In the prologue to his 2020 book, The Alignment Problem: Machine Learning and Human Values, Brian Christian tells the story of the beginnings of the idea of artificial neural networks. In 1942, Walter Pitts, a teenage mathematician and logician, and Warren McCulloch, a mid-career neurologist, teamed up to unravel the mysteries of how the brain worked. It was already known that neurons fire or do not fire due to an activation threshold.
“If the sum of the inputs to a neuron exceeded this activation threshold, then the neuron would fire; otherwise, it would not fire,” explains Christian.
McCulloch and Pitts immediately saw the logic in the activation threshold — that the pulse of the neuron, with its on and off states, was a kind of logic gate. In the 1943 paper that came out of their early collaboration, they wrote, “Because of the ‘all-or-none’ character of nervous activity, neural events and the relations among them can be treated by means of propositional logic.” The brain, they realized, was a kind of cellular machine, says Christian, “with the pulse or its absence signifying on or off, yes or no, true or false. This was really the birthplace of neural networks.”
A Model of the Brain, Not a Copy
So artificial intelligence (AI) was inspired by the human brain, but how much is it really like the brain? Yoshua Bengio, a pioneer in deep learning and artificial neural networks, is careful to point out that AI is a model of what’s going on in the brain, not a copy.
“A lot of inspiration from the brain went into the design of neural networks as they’re used now,” says Bengio, professor of computer science at the University of Montreal and scientific director of the MILA-Quebec AI Institute, “but the systems we have built are also very different from the brain in many ways.” For one thing, he explains, state-of-the-art AI systems don’t use pulses but rather floating point numbers. “People on the engineering side don’t care to try to reproduce anything in the brain,” he says. “They just want to do something that’s going to work.”
Read More: The Pros and Cons of Artificial Intelligence
But as Christian noted, what works in artificial neural networks is remarkably similar to what works in biological neural networks. While agreeing that these programs aren’t exactly like the brain, Randall O’Reilly says, “Neural network models are a closer fit to what the brain is actually doing than to a purely abstract description at the computational level.”
O’Reilly is a neuroscientist and computer scientist at the University of California Davis. “The units in these models are doing something like what actual neurons do in the brain,” he says. “It’s not just an analogy or a metaphor. There really is something shared at that level.”
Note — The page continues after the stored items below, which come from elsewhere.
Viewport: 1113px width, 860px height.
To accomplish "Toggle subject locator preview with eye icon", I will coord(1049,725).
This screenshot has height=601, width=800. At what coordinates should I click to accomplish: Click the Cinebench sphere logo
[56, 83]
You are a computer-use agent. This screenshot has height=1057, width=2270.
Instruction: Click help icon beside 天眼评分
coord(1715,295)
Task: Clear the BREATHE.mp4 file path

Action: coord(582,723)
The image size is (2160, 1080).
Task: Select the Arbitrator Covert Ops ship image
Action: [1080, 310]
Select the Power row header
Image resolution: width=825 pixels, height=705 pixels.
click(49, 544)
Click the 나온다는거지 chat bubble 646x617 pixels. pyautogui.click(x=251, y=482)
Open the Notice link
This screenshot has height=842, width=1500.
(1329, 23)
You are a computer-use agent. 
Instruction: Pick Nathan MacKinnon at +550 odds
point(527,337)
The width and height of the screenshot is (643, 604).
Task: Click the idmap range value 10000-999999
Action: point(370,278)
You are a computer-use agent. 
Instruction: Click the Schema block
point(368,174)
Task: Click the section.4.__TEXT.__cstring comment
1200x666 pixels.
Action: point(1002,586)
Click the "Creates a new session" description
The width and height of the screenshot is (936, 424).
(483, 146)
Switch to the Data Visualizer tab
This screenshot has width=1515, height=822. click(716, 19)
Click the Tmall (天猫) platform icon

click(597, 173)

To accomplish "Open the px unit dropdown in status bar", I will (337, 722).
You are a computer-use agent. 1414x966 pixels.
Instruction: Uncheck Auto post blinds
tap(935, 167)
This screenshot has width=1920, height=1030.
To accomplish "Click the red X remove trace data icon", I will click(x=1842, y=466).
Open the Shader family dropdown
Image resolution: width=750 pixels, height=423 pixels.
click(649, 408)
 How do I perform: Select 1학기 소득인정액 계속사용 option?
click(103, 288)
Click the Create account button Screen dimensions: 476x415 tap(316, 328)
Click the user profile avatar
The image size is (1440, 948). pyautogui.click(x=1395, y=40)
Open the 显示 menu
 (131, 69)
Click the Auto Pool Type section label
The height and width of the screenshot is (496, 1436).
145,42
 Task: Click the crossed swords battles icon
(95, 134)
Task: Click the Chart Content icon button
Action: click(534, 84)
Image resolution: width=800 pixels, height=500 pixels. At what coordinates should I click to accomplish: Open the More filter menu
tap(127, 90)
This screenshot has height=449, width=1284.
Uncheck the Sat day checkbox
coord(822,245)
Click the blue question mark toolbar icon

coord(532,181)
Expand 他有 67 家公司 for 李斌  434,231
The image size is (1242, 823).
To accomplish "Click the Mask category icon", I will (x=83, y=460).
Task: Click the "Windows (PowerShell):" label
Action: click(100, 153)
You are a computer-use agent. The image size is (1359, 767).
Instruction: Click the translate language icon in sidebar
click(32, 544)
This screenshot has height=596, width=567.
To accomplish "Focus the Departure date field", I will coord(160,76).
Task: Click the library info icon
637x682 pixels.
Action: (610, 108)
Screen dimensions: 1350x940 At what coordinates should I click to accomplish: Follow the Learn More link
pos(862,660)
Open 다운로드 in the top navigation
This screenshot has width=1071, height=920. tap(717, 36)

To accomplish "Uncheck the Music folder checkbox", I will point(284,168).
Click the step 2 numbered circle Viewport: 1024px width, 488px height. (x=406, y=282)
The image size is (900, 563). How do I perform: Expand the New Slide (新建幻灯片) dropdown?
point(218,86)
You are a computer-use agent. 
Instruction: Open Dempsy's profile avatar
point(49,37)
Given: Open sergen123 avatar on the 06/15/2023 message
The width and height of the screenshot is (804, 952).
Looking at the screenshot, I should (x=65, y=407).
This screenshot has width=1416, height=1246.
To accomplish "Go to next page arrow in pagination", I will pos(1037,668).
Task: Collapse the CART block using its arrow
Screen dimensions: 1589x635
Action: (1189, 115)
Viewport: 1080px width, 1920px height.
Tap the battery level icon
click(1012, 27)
Similar to Artificial Intelligence
The newer transformer architecture that powers large language models, such as GPT3 and ChatGPT, is even more similar to the brain in some ways than previous models. These newer systems says O’Reilly, are mapping how different areas of the brain work, not just what an individual neuron is doing. But it’s not a direct mapping; it’s what O’Reilly calls a “re-mix” or a “mash-up.”
The brain has separate areas, such as the hippocampus and the cortex, each of which specializes in a different form of computation. The transformer, says O’Reilly, blends those two together. “I picture it as a sort of puree of the brain,” he says. This puree is spread through every part of the network and does some hippocampus-like things and some cortex-like things.
O’Reilly likens the generic neural networks that preceded the transformers to the posterior cortex, which is involved in perception. When the transformers arrived, they added some functions similar to those of the hippocampus, which, he explains, is good at storing and retrieving detailed facts — for example, what you ate for breakfast or the route you take to get to work. But instead of having a separate hippocampus, the entire AI system is like one massive — pureed — hippocampus.
Whereas a standard computer has to look up information by its address in memory or some sort of tag, the neural net can automatically retrieve information based on prompts (what did you have for breakfast?). This is what O’Reilly calls the “superpower” of neural networks.
Yet, the Brain is Different
The similarities between human brains and neural nets are striking, but the differences are, perhaps, profound. One way these models differ from the human brain, says O’Reilly, is that they don’t have the essential ingredient for consciousness. He and others working in this area posit that in order to have consciousness, neurons must have a back-and-forth conversation.
“The essence of consciousness is really that you have some sense of the state of your brain,” he says, and getting that takes bidirectional connectivity. However, all existing models have only one-way conversations among AI neurons. O’Reilly is working on it, though. His research deals with just this kind of bidirectional connectivity.
Not all attempts at machine learning have been based on neural networks, but the most successful ones have. And that probably shouldn’t be surprising. Over billions of years, evolution found the best way to create intelligence. Now we’re rediscovering and adapting those best practices, says Christian.
“It’s no accident, no mere coincidence,” he says, “that the most biologically inspired models have turned out to be the best performing.”